First things first, watch this video:
Check the way they use paint here. He starts out clean (naked, vulnerable), but as his anger and bitterness grows, the lines start to appear, first around him and then on him. The paint fills in to cover him up, and he wears his unhappiness like fitted clothing. The sharp angles and different colors blend him into the wall so that he himself becomes hard to distinguish from the world around him. He is losing himself to the break up.
Then she comes in. She starts already dissected by the paint, but as she acknowledges her pain, the paint disappears. For her, she lost herself during the course of the relationship (“Now and then I think of all the times you screwed me over/but had me believing it was always something that I’d done”). Her resolution to stop living in guilt for things that he had done releases her. She sheds a single, barely visible tear before the paint begins to go.
Both he and she appear naked in the video. For him, this nakedness symbolizes his lingering vulnerability to her. As he progresses through his emotions, he comes to the conclusion that she is just somebody that he used to know, and he becomes closed to her. In deciding this, he also rejects something that is essentially him. He lets himself be lost to his anger. He begins clean and ends broken and covered.

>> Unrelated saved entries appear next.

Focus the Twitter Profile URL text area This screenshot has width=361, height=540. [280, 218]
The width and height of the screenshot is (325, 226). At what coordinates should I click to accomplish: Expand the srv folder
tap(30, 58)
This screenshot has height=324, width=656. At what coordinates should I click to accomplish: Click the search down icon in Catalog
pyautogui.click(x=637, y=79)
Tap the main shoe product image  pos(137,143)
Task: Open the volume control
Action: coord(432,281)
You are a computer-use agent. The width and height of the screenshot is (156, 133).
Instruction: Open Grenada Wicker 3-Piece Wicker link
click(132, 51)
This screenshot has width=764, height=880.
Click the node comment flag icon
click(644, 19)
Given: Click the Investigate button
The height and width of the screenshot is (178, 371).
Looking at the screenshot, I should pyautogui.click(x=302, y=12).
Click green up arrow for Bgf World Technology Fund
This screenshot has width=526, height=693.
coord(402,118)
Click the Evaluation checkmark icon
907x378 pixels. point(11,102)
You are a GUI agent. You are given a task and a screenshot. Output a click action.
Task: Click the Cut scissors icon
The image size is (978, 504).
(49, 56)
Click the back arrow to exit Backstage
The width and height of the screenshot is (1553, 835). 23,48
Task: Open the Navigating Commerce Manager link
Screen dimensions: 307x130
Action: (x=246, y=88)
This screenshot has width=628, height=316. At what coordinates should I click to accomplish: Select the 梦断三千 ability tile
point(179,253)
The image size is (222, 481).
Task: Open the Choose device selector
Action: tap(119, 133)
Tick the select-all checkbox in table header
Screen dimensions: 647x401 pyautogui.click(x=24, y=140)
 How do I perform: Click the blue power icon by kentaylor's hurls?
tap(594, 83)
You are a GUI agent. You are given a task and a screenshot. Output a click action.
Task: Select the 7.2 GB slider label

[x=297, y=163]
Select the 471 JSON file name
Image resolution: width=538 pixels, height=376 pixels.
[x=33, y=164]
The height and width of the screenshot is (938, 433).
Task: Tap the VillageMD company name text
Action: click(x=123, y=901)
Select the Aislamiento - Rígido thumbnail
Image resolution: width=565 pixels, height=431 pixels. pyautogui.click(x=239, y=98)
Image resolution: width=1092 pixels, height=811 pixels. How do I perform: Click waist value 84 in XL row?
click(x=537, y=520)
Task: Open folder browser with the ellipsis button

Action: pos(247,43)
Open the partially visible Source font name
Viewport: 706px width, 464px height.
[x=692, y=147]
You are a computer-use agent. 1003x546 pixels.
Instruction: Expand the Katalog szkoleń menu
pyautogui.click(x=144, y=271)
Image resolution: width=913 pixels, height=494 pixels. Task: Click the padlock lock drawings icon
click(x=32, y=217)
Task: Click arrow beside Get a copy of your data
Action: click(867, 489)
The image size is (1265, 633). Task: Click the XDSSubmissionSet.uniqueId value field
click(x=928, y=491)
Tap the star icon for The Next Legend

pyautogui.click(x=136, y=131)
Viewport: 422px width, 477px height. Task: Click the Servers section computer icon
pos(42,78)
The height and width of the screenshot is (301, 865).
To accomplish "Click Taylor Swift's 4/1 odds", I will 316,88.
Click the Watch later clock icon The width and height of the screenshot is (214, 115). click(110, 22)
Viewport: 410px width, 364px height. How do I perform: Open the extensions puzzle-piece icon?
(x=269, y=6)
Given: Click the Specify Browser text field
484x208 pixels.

She begins covered and ends naked. When the paint starts to disappear from her body, her negative attachment to him also disappears. The way he treated her (“I told myself that you were right for me/but felt so lonely in your company”) caused her to lose her vulnerability, and without him, she has the chance to start again.
Nice video clip. I listen to songs a lot, but I often don’t hear them. I just process it as pleasing to hear, well constructed for me, I may even learn to sing along – but I still don’t recognize what the song is saying. Analyses like this remind me that there is a message in the medium. As with much art, response comes from so many levels. I need to be attentive to moving past the first level. Thanks for the post, Maggie.